* [WORK REQUIRED]
What follows is a block of records; reproduce all of it verbatim.

[Stored records]
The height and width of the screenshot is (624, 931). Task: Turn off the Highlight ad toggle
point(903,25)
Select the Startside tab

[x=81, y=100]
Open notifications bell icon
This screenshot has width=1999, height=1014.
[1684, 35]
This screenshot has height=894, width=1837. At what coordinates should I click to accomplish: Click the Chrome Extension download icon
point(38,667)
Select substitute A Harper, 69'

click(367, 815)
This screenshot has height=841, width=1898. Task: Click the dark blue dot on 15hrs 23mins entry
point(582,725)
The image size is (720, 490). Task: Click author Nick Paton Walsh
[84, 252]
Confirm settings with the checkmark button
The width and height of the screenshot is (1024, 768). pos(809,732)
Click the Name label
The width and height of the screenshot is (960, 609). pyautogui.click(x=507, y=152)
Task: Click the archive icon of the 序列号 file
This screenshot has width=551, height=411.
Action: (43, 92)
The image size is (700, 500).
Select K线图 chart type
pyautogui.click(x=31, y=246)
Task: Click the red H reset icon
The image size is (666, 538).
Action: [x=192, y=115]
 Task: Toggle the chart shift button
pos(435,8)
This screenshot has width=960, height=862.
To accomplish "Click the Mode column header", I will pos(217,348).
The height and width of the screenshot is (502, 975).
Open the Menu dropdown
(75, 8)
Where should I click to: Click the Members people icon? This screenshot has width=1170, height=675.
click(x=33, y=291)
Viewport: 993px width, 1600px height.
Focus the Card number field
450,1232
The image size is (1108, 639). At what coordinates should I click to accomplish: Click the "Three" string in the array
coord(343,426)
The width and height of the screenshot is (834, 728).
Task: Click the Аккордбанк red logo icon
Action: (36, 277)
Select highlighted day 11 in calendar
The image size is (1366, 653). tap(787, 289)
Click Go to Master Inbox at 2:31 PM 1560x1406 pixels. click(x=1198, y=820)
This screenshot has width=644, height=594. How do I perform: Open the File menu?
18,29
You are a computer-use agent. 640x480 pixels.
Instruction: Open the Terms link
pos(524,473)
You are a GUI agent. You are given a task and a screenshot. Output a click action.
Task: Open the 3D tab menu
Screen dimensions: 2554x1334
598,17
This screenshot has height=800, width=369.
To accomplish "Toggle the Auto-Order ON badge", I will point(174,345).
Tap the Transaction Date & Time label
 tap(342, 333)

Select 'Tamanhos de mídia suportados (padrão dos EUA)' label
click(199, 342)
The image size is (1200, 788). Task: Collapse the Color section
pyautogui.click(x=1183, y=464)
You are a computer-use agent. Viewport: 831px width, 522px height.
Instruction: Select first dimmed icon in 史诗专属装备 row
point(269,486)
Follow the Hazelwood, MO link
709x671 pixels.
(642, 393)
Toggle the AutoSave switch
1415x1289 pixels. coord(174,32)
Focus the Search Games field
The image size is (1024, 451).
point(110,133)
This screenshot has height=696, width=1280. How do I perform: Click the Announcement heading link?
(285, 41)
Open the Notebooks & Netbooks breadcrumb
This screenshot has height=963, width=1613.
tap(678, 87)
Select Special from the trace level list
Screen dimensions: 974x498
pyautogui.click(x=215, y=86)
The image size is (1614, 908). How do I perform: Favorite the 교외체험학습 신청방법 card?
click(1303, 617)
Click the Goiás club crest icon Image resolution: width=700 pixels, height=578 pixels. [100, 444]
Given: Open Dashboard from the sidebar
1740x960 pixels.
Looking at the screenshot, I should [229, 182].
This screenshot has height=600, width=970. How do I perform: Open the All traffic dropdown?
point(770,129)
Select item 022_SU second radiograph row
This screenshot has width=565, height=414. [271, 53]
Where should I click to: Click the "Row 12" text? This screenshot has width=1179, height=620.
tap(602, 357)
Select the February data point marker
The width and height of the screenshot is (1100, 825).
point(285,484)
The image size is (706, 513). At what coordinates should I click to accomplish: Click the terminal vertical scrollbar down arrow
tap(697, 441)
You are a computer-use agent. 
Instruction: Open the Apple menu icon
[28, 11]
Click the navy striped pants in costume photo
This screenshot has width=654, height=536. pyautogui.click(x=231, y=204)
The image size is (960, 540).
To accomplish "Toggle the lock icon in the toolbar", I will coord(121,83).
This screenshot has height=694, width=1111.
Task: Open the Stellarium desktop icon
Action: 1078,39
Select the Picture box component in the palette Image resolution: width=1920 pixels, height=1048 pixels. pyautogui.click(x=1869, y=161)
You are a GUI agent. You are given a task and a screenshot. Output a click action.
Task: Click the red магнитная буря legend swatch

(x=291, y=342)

* [OUTPUT OF THE TASK]
The height and width of the screenshot is (624, 931). Task: Turn off the Highlight ad toggle
point(903,25)
Select the Startside tab

[x=81, y=100]
Open notifications bell icon
This screenshot has width=1999, height=1014.
[1684, 35]
This screenshot has height=894, width=1837. At what coordinates should I click to accomplish: Click the Chrome Extension download icon
point(38,667)
Select substitute A Harper, 69'

click(367, 815)
This screenshot has height=841, width=1898. Task: Click the dark blue dot on 15hrs 23mins entry
point(582,725)
The image size is (720, 490). Task: Click author Nick Paton Walsh
[84, 252]
Confirm settings with the checkmark button
The width and height of the screenshot is (1024, 768). pos(809,732)
Click the Name label
The width and height of the screenshot is (960, 609). pyautogui.click(x=507, y=152)
Task: Click the archive icon of the 序列号 file
This screenshot has width=551, height=411.
Action: (43, 92)
The image size is (700, 500).
Select K线图 chart type
pyautogui.click(x=31, y=246)
Task: Click the red H reset icon
The image size is (666, 538).
Action: [x=192, y=115]
 Task: Toggle the chart shift button
pos(435,8)
This screenshot has width=960, height=862.
To accomplish "Click the Mode column header", I will pos(217,348).
The height and width of the screenshot is (502, 975).
Open the Menu dropdown
(75, 8)
Where should I click to: Click the Members people icon? This screenshot has width=1170, height=675.
click(x=33, y=291)
Viewport: 993px width, 1600px height.
Focus the Card number field
450,1232
The image size is (1108, 639). At what coordinates should I click to accomplish: Click the "Three" string in the array
coord(343,426)
The width and height of the screenshot is (834, 728).
Task: Click the Аккордбанк red logo icon
Action: (36, 277)
Select highlighted day 11 in calendar
The image size is (1366, 653). tap(787, 289)
Click Go to Master Inbox at 2:31 PM 1560x1406 pixels. click(x=1198, y=820)
This screenshot has width=644, height=594. How do I perform: Open the File menu?
18,29
You are a computer-use agent. 640x480 pixels.
Instruction: Open the Terms link
pos(524,473)
You are a GUI agent. You are given a task and a screenshot. Output a click action.
Task: Open the 3D tab menu
Screen dimensions: 2554x1334
598,17
This screenshot has height=800, width=369.
To accomplish "Toggle the Auto-Order ON badge", I will point(174,345).
Tap the Transaction Date & Time label
 tap(342, 333)

Select 'Tamanhos de mídia suportados (padrão dos EUA)' label
click(199, 342)
The image size is (1200, 788). Task: Collapse the Color section
pyautogui.click(x=1183, y=464)
You are a computer-use agent. Viewport: 831px width, 522px height.
Instruction: Select first dimmed icon in 史诗专属装备 row
point(269,486)
Follow the Hazelwood, MO link
709x671 pixels.
(642, 393)
Toggle the AutoSave switch
1415x1289 pixels. coord(174,32)
Focus the Search Games field
The image size is (1024, 451).
point(110,133)
This screenshot has height=696, width=1280. How do I perform: Click the Announcement heading link?
(285, 41)
Open the Notebooks & Netbooks breadcrumb
This screenshot has height=963, width=1613.
tap(678, 87)
Select Special from the trace level list
Screen dimensions: 974x498
pyautogui.click(x=215, y=86)
The image size is (1614, 908). How do I perform: Favorite the 교외체험학습 신청방법 card?
click(1303, 617)
Click the Goiás club crest icon Image resolution: width=700 pixels, height=578 pixels. [100, 444]
Given: Open Dashboard from the sidebar
1740x960 pixels.
Looking at the screenshot, I should [229, 182].
This screenshot has height=600, width=970. How do I perform: Open the All traffic dropdown?
point(770,129)
Select item 022_SU second radiograph row
This screenshot has width=565, height=414. [271, 53]
Where should I click to: Click the "Row 12" text? This screenshot has width=1179, height=620.
tap(602, 357)
Select the February data point marker
The width and height of the screenshot is (1100, 825).
point(285,484)
The image size is (706, 513). At what coordinates should I click to accomplish: Click the terminal vertical scrollbar down arrow
tap(697, 441)
You are a computer-use agent. 
Instruction: Open the Apple menu icon
[28, 11]
Click the navy striped pants in costume photo
This screenshot has width=654, height=536. pyautogui.click(x=231, y=204)
The image size is (960, 540).
To accomplish "Toggle the lock icon in the toolbar", I will coord(121,83).
This screenshot has height=694, width=1111.
Task: Open the Stellarium desktop icon
Action: 1078,39
Select the Picture box component in the palette Image resolution: width=1920 pixels, height=1048 pixels. pyautogui.click(x=1869, y=161)
You are a GUI agent. You are given a task and a screenshot. Output a click action.
Task: Click the red магнитная буря legend swatch

(x=291, y=342)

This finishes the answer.